B<Please note> that the given callback has to return either a true or a false
value for indicating whether it is B<done> (true value) or still wants to
B<continue> (false value) receiving messages.

In this case we tell the C<$client_port> to look into the received messages and
look for the string C<resolved> in the first element of the message. If it is
found, the given callback will be called with the C<$client_port> as first
argument, and the message as the remaining arguments.

We name the first element of the message C<$type> in this case. It's a common
idiom to code the 'type' of a message into it's first element, this allows for
simple matching.

The result message will contain the I<port id> of the well known port C<chatter>
as next element, and will be put in C<$chatter_port_id>.

Next we just assign C<$server_port> and return a 1 (a true value)
from the callback. It indicates that we are done and don't want to receive
further C<resolved> messages with this callback.

Now we continue to the rest of the client by calling C<send> on
C<$resolved_cv>.

First new step after this is setting up the chat message receiver callback.

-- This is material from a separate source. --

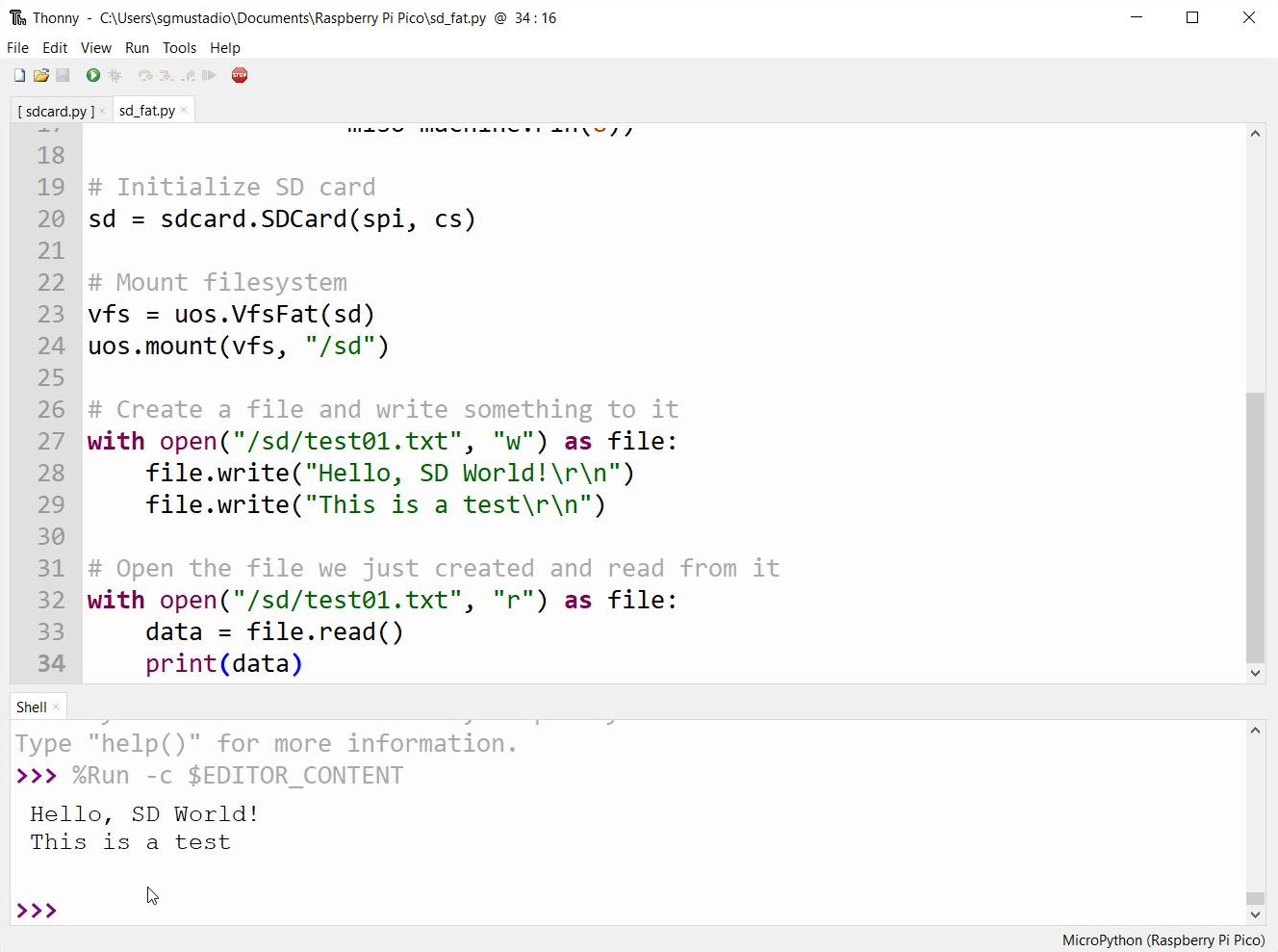Open the Run menu
The height and width of the screenshot is (952, 1278).
[x=137, y=47]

   $client_port->rcv (message => sub {
      my ($client_port, $type, $msg) = @_;

      print "chat> $msg\n";
      0
   });

We assume that all messages that are broadcast to all clients by the server
will contain the string C<message> as first element, and the actual message as
second element. The callback returns a false value this time, to indicate that
it wants to continue receiving messages.

Last but not least we actually tell the server to send us
the new chat messages from other clients. We do so by sending the
message type C<join> followed by our own I<port id>.

   # send the server a 'join' message:
   snd $server_port, join => "$client_port";

Then the server knows where to send all the new messages to.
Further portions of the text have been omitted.